Respondents described feelings of loneliness and depression, with one person calling it "one of the most distressing experiences of my life". Another described feeling like "a part of me was missing". 

The vast majority of respondents (90%) said that if there were to be a pandemic again in the future, places of worship should be regarded as an "essential" service along with food shops and healthcare facilities. 

Only a quarter thought it was necessary to forcibly close churches and other places of worship at the start of the pandemic, while most (93%) said they did not think politicians gave enough consideration to people's faith when making decisions during the pandemic. 

A majority (89%) said that having different restrictions in place across different parts of the UK was unhelpful. 

The results of the survey have been published in the same week as former Prime Minister Boris Johnson has been giving evidence to the UK Covid-19 Inquiry. 

The Catholic Union said the findings would inform its evidence to the inquiry.

Responding to the results, Catholic Union president and crossbench peer Baroness Hollins called them "shocking" and "distressing".
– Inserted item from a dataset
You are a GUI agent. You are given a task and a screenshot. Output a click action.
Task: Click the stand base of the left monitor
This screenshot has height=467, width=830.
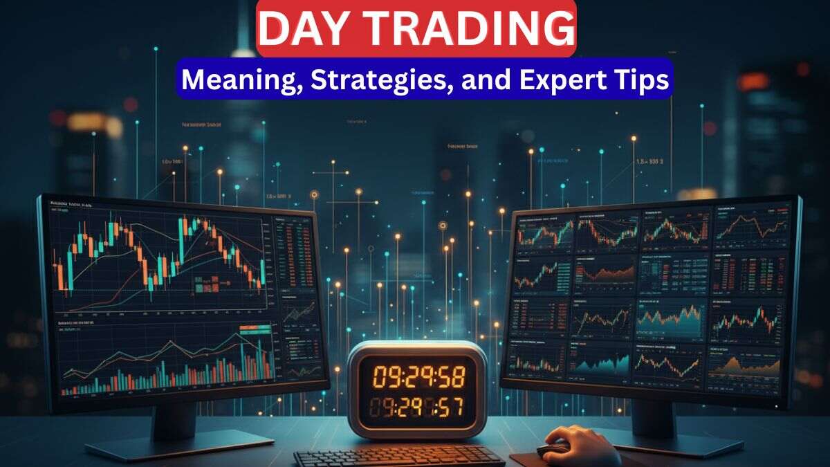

"They confirm that the lockdown of churches was not only hugely unpopular, but had a real impact on people's wellbeing," she said.

"The increase in the number of people feeling lonely or depressed as a direct consequence of the closures is particularly shocking. 

"It is vital that the Covid Inquiry properly considers the decisions to close and reopen churches during the pandemic.

"There is a very strong sense that faith and faith communities were pushed to one side when decisions were made, and this needs to be addressed in the learning from the inquiry. It's clear from these results that places of worship should never be forced to close again."